Write out the full article below about the John Glenn statue word for word, with nothing changed or left out.

*Passage:*
++++++++++++++++++++
COLUMBUS, Ohio — Political divisions these days may be deep, but Ohioans never cease to agree on John Glenn.
Both Republicans and Democrats on a state panel heaped praise on the late astronaut and U.S. senator on Thursday, as they voted unanimously to put a 7-foot (2-meter), 600-pound (272-kilogram) bronze statue of him on temporary display at the Ohio Statehouse for the next year.
The period beginning next month will include Glenn’s 100th birthday this July, as well as the 60th anniversary of his famous flight as the first American to orbit Earth next February. The vote was delayed about a year due to the coronavirus pandemic.
“We really felt now is the time to seek any way to build unity that we can,” state Rep. Adam Holmes, a Zanesville Republican spearheading the project, said after the vote. “And this was one of them, someone we can all agree on. He was such a role model.”
Holmes represents a rural Ohio district that includes the towns where Glenn, a Democrat, was born and grew up and said he tries to emulate him.
“I tell people frequently that I would never assume to be like John Glenn,” he told members of the Capital Square Review and Advisory Board, “but I certainly understand where he came from. I certainly understand where his value system, his work ethic and his patriotism came from.”
Rules governing permanent placement of a statue on Statehouse grounds say the person depicted must have been dead at least 25 years beforehand. Glenn died in 2016 at age 95.
Holmes and Laura Battocletti, the oversight board’s executive director, said the statue could be placed as soon as next week. The sculpture was crafted by Alan Cottrill, who was born and raised in Zanesville, a short drive from New Concord, where Glenn and his late wife, Annie, met and grew up. Annie Glenn died in June of COVID-19. She was 100.
++++++++++++++++++++
*Data:*
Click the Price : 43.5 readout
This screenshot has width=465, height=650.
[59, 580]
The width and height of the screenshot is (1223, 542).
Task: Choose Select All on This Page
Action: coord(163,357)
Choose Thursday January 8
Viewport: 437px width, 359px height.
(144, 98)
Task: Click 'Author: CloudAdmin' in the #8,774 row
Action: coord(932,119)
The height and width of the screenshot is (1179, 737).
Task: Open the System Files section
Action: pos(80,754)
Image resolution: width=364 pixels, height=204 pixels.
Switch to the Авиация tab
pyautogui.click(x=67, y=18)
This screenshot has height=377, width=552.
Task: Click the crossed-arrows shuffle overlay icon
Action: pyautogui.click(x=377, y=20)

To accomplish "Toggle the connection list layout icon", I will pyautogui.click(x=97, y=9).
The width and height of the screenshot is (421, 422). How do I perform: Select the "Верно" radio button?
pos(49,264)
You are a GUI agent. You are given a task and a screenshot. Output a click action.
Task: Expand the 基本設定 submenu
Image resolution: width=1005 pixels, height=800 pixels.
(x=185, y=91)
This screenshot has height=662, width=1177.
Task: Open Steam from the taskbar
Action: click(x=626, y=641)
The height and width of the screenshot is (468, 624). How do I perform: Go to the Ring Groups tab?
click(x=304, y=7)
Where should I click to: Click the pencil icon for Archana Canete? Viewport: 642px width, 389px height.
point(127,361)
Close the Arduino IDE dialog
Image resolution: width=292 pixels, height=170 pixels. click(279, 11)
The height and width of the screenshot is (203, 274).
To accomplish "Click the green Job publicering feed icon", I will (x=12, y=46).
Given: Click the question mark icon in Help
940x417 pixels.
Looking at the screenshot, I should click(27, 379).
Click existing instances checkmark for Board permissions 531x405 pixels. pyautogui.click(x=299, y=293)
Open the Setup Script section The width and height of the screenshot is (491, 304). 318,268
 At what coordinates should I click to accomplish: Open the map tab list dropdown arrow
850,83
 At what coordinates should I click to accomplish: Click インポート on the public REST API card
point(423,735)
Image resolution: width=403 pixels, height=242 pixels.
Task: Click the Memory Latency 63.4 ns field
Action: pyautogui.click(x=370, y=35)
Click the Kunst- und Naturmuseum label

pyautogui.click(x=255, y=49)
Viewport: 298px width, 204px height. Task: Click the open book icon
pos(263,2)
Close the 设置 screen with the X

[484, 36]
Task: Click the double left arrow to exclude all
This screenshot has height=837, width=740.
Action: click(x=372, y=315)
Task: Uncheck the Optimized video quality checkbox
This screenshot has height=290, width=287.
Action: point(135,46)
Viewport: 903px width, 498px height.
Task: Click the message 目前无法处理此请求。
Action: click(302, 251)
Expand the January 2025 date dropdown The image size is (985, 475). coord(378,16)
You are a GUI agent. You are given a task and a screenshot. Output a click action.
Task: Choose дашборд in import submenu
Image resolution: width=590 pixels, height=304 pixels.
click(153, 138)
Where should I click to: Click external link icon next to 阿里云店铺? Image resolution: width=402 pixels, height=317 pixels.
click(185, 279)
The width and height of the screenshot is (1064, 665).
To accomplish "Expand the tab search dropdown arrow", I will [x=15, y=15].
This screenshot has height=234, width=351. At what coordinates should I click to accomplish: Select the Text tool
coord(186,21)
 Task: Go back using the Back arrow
++++++++++++++++++++
*Solution:*
COLUMBUS, Ohio — Political divisions these days may be deep, but Ohioans never cease to agree on John Glenn.
Both Republicans and Democrats on a state panel heaped praise on the late astronaut and U.S. senator on Thursday, as they voted unanimously to put a 7-foot (2-meter), 600-pound (272-kilogram) bronze statue of him on temporary display at the Ohio Statehouse for the next year.
The period beginning next month will include Glenn’s 100th birthday this July, as well as the 60th anniversary of his famous flight as the first American to orbit Earth next February. The vote was delayed about a year due to the coronavirus pandemic.
“We really felt now is the time to seek any way to build unity that we can,” state Rep. Adam Holmes, a Zanesville Republican spearheading the project, said after the vote. “And this was one of them, someone we can all agree on. He was such a role model.”
Holmes represents a rural Ohio district that includes the towns where Glenn, a Democrat, was born and grew up and said he tries to emulate him.
“I tell people frequently that I would never assume to be like John Glenn,” he told members of the Capital Square Review and Advisory Board, “but I certainly understand where he came from. I certainly understand where his value system, his work ethic and his patriotism came from.”
Rules governing permanent placement of a statue on Statehouse grounds say the person depicted must have been dead at least 25 years beforehand. Glenn died in 2016 at age 95.
Holmes and Laura Battocletti, the oversight board’s executive director, said the statue could be placed as soon as next week. The sculpture was crafted by Alan Cottrill, who was born and raised in Zanesville, a short drive from New Concord, where Glenn and his late wife, Annie, met and grew up. Annie Glenn died in June of COVID-19. She was 100.